Gelsomina è l’innocenza: prima venduta / acquistata per pochi soldi, poi violentata, fatta impazzire dal dolore, ammutolita, assassinata, eliminata. Ridotta lei a piangere come una bestiolina, deprivata una volta ed un’altra da tutte le cose che le fanno piacere, dalle cose belle che sa fare: “ho piantato i pomodori”.
Concludo: La strada non è un film su due poveracci, sulla gente del circo, sulla povertà di parte degli italiani degli anni cinquanta,... ora noi lo vediamo e lo viviamo come una favola sui sopprusi che la donna, specialmente se povera, se sola, nella relazione eterossessuale, accetta e subisce.
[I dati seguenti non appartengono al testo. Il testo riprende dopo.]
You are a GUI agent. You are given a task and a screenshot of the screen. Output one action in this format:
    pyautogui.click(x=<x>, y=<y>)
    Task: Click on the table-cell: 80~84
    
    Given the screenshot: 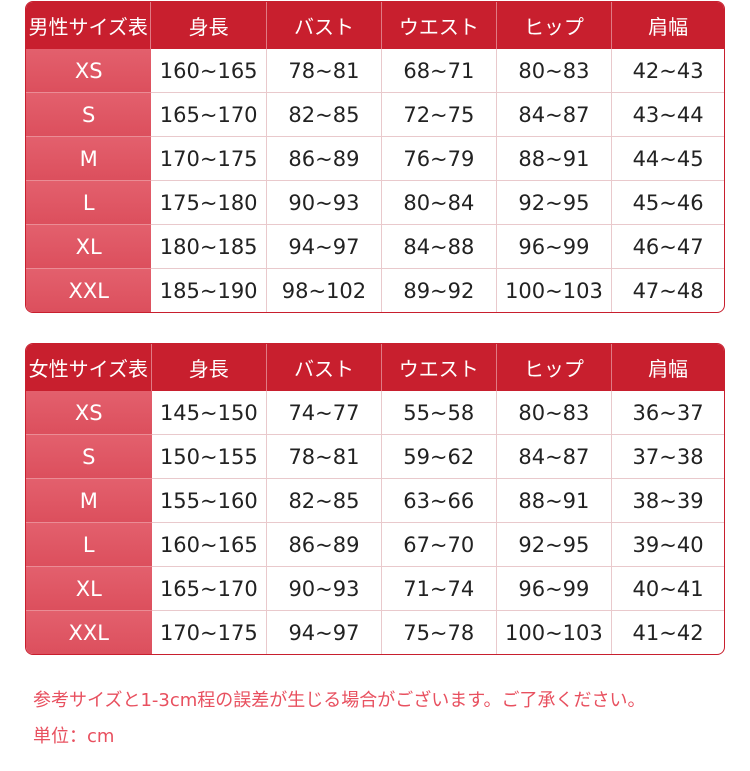 What is the action you would take?
    pyautogui.click(x=440, y=203)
Chissà la donna, Giulia, Giuliettta, se è stata felice di far la musa di un genio, questa donna piccolina, con l’aria da ragazzino, così lontana dalle fantasie del marito regista, quelle donne enormi, tutte culo e tette, fantasmi divoranti materni o prostitute... Chissà, ma quello che rimane è Gelsomina, che ci ha suggerito queste parole e di cui sicuramente tante ragazze oggi si saprebbero così lontane.
Dietro il melograno, la neve che è caduta sconvolgendo la vita della città (strade, treni, scuole...) in solo un paio di orette... e cambiando il solito paesaggio per un altro sconosciuto e silenzioso, strano. Il mare (che non ho fotografato) era grigio e minaccioso e la sabbia ricoperta di bianco.